Task details: Search the entries for lines that contain the word "Identify", and report each one found.

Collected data
::::::::

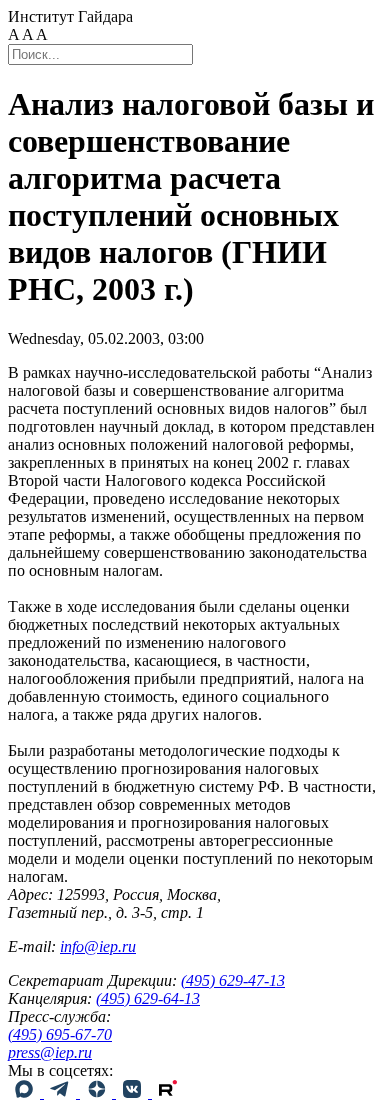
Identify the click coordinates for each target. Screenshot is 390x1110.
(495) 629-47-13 (233, 980)
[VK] (134, 1092)
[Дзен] (98, 1092)
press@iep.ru (50, 1052)
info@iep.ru (98, 946)
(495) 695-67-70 (60, 1034)
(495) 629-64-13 (148, 998)
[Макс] (26, 1092)
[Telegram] (62, 1092)
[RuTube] (168, 1092)
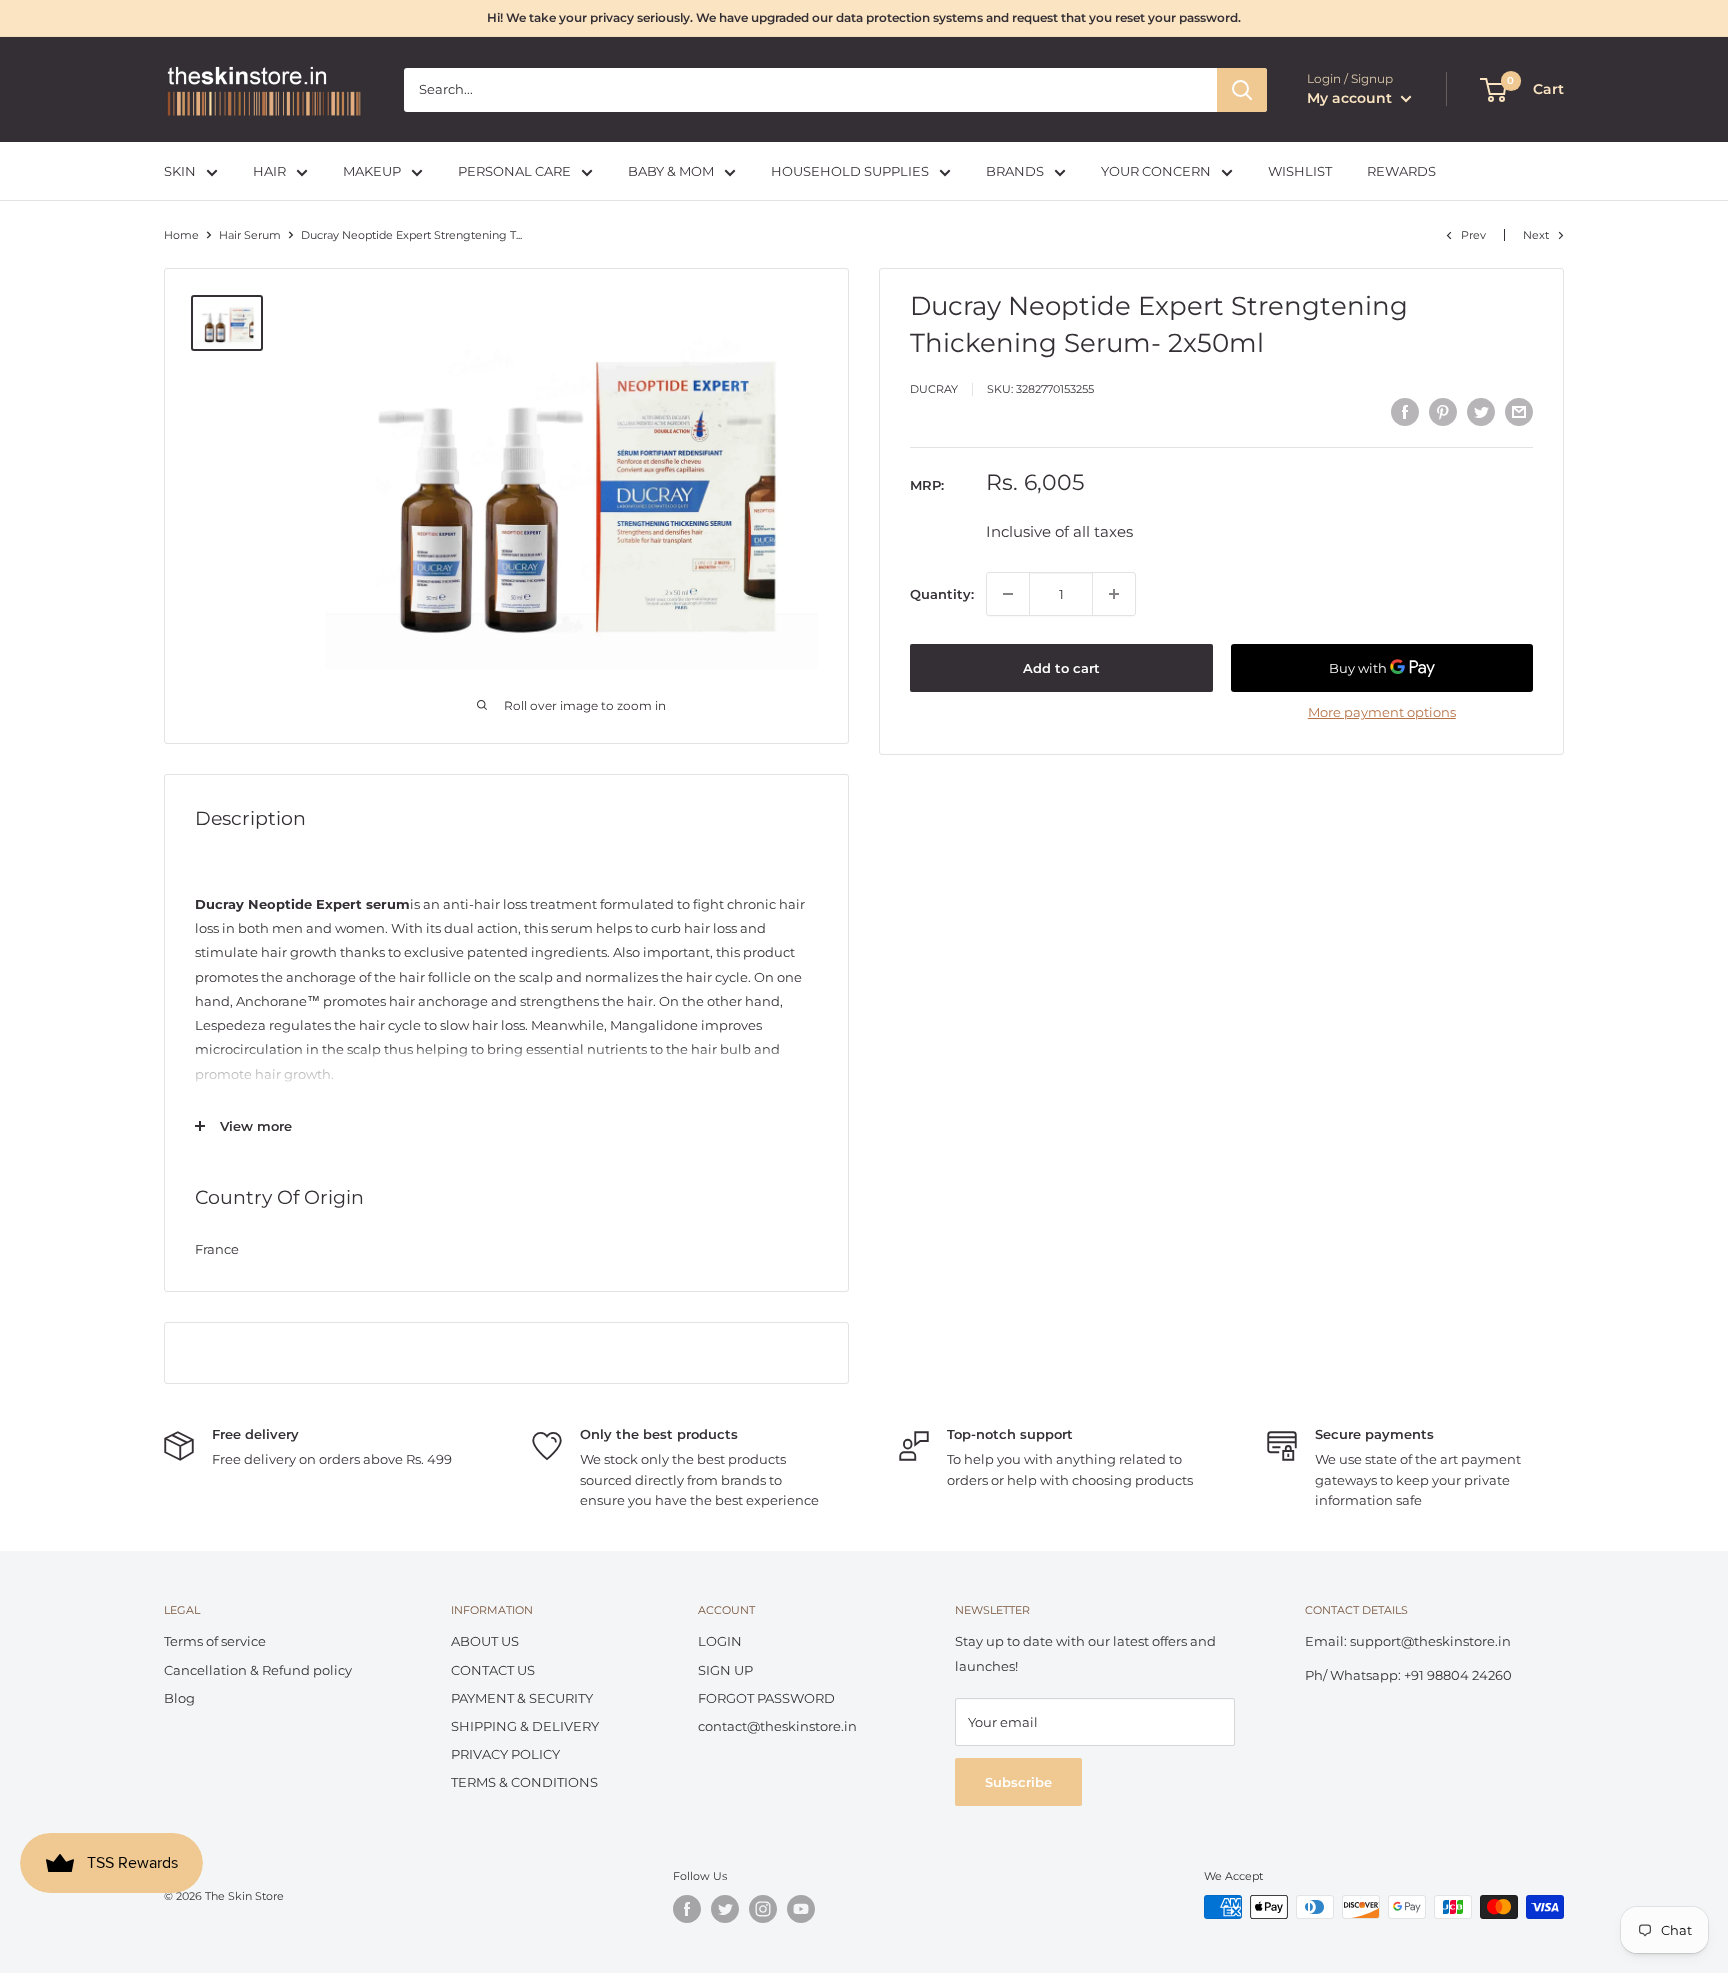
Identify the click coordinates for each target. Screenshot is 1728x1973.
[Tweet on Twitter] (1481, 412)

::::::::

Response to this task:
Identify the click coordinates for each target. Screenshot is 390x1110.
Identify the click coordinates for each target. Screenshot is 1728x1973.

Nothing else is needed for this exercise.